Well, just like the name suggests, it’s a broth, but one that is incredibly nutritious and helpful to the body. Made from boiling bones of healthy animals along with vegetables and herbs, bone broth is packed with minerals (like calcium, phosphorus, magnesium, and potassium) in forms that your body can easily absorb. The nutrition within can help the body improve joint and ligament health, digestive health, as well as assist the body in fighting inflammation and cellulite. You’ll notice that when it cools it usually gels. That’s because of the pure gelatin that is leached out of the collagen from the animal bones. This helps support the body with healthy hair, skin, and nails and who doesn’t love that?

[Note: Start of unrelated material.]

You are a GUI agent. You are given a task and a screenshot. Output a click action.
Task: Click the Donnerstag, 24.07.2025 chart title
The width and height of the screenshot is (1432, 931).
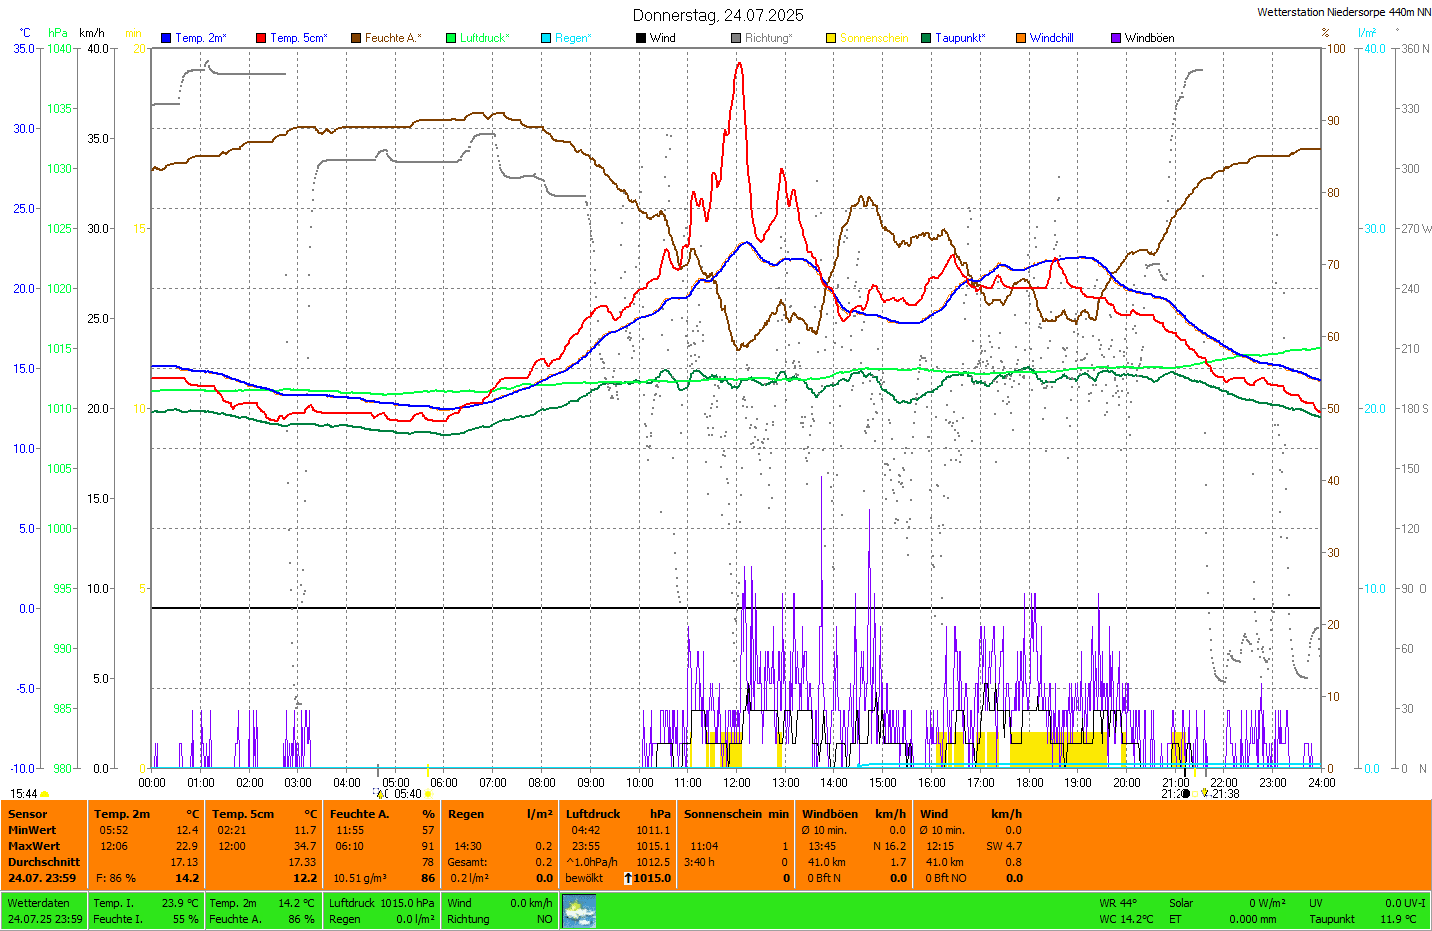click(x=717, y=15)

Now that you’re mouth is watering, here’s the recipe:



  • Several Pounds of Grass-fed Beef Bones (Suggested is 5-8 lbs)
  • A freezer bag full of vegetable scraps (carrot peelings, onion tops, celery leaves etc.)
  • Fresh, filtered water
  • 2 Tbsp Cider Vinegar
  • 2-3 Bay Leafs


  1. Rinse and clean the bones under clean water. Pat them dry.
  2. Roast the bones at 400 ° F for about an hour until the bones are well-browned and fragrant.  Roasting the bones ensures a good flavor in the resulting beef stock. Failure to do so may lend a sour or off-taste to the end product.
  3. Once the bones are browned, drain off any fat.  
  4. Add the bones to a big pot along with any vegetable scraps you might have. **Important tip:   Avoid using brassicas (cabbage, broccoli, turnips, Brussels sprouts etc.) as these vegetables will lend a bitter flavor to your stock. Instead: garlic, leeks, mushrooms, onions, carrots and celery add great flavor.**
  5. Add filtered water to cover and bring to a boil. Once you’ve brought the water to a boil,  add the vinegar and bay leafs.
  6. Turn down the heat and continue to simmer for several hours. it is recommended to let it simmer for about 24 hours.
  7. Throughout the cooking process, skim off any foam and add water as needed.
  8. When the stock is finished simmering, filter through a fine mesh sieve and bottle in mason jars. The stock should set just like gelatin, and the fat should rise to the top.
  9. Pick off the fat and reserve it for cooking, then scoop out the gelled stock and reheat to  serve as soup. Note that it’s wise to serve this stock very hot as it gels again once it cools.

Try it for a week and see what you think!